# JList an DB übergeben



## Hüpfer (30. Mai 2007)

Hallo also i hab folgendes Problem i würd gerne wenn ich in meinem Formular die JList anwähle und z.b unter Kategorie männlich auswähle und dann auf speichern klicke ,dass das was ich ausgewählt habe im Formular also in dem Fall das Wort ( männlich) in meiner DB gespeichert wird!

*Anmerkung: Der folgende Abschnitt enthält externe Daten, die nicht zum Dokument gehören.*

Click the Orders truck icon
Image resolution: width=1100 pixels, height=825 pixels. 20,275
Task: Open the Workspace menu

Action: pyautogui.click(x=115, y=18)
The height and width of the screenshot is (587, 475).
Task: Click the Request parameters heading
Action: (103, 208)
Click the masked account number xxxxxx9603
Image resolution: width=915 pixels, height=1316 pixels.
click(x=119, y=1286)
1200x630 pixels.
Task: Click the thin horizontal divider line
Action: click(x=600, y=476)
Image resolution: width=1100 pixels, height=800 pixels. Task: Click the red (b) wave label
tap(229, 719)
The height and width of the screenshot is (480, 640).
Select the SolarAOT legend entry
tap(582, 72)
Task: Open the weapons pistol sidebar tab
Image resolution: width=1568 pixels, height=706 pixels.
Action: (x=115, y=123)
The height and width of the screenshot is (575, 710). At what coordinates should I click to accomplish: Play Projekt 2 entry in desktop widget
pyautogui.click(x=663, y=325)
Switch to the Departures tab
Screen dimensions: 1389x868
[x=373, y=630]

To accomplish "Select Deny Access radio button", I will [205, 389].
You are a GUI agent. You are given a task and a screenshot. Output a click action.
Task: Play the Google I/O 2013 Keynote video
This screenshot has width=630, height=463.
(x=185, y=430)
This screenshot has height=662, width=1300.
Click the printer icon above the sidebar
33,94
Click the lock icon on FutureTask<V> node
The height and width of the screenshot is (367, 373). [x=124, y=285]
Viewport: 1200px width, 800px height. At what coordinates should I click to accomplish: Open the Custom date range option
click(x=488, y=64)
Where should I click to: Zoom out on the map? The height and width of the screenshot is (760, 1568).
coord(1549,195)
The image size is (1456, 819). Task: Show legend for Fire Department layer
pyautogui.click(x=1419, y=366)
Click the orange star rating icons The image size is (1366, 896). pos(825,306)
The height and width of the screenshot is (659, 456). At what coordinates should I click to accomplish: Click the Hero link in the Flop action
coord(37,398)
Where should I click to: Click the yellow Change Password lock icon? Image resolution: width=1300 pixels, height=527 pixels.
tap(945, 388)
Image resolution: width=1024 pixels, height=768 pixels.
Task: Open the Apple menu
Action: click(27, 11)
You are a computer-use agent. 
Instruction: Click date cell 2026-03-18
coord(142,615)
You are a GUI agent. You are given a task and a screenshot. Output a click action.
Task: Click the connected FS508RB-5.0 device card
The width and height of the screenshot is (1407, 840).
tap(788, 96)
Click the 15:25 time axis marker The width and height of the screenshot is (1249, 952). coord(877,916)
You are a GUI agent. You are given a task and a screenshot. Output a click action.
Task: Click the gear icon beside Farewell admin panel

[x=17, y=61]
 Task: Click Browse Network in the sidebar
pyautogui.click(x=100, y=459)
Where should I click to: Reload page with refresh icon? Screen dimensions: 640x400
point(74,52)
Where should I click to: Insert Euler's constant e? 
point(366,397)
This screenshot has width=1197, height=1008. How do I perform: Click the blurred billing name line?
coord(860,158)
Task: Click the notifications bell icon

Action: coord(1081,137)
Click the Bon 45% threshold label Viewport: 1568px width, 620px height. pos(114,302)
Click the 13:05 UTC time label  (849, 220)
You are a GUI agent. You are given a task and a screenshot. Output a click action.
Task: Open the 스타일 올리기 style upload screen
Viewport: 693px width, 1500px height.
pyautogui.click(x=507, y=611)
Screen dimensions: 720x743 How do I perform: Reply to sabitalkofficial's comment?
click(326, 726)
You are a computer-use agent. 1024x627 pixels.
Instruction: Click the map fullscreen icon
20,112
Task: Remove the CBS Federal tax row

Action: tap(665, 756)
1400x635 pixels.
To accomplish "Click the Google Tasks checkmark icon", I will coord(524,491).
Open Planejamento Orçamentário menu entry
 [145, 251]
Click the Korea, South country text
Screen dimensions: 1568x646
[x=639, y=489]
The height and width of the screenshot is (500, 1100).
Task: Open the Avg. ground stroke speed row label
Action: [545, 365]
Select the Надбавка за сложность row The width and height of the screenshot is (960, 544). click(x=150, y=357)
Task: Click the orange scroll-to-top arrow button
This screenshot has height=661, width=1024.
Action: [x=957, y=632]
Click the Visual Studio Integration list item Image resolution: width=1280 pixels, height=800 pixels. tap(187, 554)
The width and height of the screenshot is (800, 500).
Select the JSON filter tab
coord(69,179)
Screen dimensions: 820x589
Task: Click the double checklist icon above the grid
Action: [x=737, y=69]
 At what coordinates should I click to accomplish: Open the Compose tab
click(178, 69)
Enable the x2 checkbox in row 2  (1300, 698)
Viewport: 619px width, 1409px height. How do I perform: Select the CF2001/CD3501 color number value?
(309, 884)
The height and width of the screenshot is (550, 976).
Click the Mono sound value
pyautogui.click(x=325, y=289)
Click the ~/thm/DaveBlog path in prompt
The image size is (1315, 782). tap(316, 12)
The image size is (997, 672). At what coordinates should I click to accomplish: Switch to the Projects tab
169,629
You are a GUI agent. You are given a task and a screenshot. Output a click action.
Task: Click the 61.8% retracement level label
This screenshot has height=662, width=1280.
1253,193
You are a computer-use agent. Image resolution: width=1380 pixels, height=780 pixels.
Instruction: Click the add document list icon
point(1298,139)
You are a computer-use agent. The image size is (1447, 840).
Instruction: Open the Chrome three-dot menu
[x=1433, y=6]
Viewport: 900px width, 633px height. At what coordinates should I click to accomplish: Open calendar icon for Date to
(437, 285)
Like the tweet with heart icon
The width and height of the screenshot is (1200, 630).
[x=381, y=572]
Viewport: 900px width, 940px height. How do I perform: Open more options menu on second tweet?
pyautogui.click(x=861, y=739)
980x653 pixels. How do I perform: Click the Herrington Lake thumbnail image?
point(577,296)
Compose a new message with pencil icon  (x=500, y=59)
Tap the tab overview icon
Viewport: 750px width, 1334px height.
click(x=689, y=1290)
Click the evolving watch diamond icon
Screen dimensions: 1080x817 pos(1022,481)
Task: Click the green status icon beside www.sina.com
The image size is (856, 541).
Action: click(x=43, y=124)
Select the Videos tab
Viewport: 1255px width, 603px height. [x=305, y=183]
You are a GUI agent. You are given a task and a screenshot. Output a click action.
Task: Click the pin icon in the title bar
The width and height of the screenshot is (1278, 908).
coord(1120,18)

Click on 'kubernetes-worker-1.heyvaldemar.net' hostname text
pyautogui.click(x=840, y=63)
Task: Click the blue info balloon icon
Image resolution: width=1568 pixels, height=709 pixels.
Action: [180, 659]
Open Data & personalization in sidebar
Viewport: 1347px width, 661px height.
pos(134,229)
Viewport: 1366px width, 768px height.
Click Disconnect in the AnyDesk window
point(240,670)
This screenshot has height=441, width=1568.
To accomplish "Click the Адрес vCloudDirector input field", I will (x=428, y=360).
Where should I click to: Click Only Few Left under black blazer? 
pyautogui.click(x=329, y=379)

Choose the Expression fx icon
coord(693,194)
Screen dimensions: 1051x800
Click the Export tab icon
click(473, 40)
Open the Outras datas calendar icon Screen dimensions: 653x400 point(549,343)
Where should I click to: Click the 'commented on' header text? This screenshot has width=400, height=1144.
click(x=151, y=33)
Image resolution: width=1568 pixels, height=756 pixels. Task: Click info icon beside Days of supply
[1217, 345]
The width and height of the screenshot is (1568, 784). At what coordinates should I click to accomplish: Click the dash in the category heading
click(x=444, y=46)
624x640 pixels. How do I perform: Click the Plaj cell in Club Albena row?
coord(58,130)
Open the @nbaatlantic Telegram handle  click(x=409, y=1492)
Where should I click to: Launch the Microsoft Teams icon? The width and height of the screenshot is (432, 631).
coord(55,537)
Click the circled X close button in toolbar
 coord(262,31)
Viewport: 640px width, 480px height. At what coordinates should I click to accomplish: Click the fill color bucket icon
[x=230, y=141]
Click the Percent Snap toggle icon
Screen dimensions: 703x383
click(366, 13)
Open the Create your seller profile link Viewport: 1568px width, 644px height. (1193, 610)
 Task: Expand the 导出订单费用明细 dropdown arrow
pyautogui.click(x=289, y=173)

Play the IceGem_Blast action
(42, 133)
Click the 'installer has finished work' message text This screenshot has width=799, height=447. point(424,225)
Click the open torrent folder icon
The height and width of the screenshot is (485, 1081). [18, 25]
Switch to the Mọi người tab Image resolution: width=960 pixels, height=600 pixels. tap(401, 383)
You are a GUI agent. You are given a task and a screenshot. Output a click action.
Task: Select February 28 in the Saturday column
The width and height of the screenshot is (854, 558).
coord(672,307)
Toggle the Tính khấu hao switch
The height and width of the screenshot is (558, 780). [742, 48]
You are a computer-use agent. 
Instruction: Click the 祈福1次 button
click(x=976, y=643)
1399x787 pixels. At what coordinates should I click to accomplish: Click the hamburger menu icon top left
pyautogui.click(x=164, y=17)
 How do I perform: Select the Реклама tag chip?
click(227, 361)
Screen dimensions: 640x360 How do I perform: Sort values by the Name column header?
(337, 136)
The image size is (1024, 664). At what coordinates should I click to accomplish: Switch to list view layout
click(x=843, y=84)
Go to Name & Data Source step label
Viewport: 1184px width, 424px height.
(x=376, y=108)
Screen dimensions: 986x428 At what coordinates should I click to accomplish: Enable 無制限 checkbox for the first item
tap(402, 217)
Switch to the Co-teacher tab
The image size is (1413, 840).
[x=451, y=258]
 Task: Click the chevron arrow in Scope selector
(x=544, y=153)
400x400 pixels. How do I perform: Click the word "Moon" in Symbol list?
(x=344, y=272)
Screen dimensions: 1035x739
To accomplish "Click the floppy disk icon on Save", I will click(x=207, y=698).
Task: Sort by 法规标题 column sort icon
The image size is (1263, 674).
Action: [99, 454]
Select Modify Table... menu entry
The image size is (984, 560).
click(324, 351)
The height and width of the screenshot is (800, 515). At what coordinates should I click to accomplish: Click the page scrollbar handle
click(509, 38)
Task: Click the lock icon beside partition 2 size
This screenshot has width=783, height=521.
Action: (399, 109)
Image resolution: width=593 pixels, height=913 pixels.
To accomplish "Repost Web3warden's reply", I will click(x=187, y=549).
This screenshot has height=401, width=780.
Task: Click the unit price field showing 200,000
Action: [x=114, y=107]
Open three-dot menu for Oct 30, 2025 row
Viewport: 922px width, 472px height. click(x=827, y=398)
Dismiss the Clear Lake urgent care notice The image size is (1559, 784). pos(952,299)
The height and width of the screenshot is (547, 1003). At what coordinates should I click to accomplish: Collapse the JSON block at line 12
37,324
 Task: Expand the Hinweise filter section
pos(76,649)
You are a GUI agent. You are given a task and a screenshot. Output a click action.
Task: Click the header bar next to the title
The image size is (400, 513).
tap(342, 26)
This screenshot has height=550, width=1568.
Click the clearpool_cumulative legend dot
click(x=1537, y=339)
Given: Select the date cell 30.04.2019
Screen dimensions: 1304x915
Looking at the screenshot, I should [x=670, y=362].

Mit Textfelder is ja einfach einfach 
bsp = ForumlarGUI.beispielEingabe.getText();


aber wie müsste ich das mit einer JList machen bin für jede Hilfe dankbar???!!


MFG


----------



## HoaX (31. Mai 2007)

genauso, bloß getSelectedValue statt getText ...


----------



## Guest (31. Mai 2007)

also wenn ich 	categorie = FormularGUI.geschlechtEingabe.getSelectedValue(); eingebe dann wird mir immer get Selected als Fehler angegeben


----------



## HoaX (31. Mai 2007)

java sagt nicht nur "da ist ein fehler" sondern es verrät dir auch ganz genau was nicht stimmt ... hast du die fehlermeldung verstanden und gelöst oder warum enthältst du sie uns vor? so kann man dir schlecht helfen ...


----------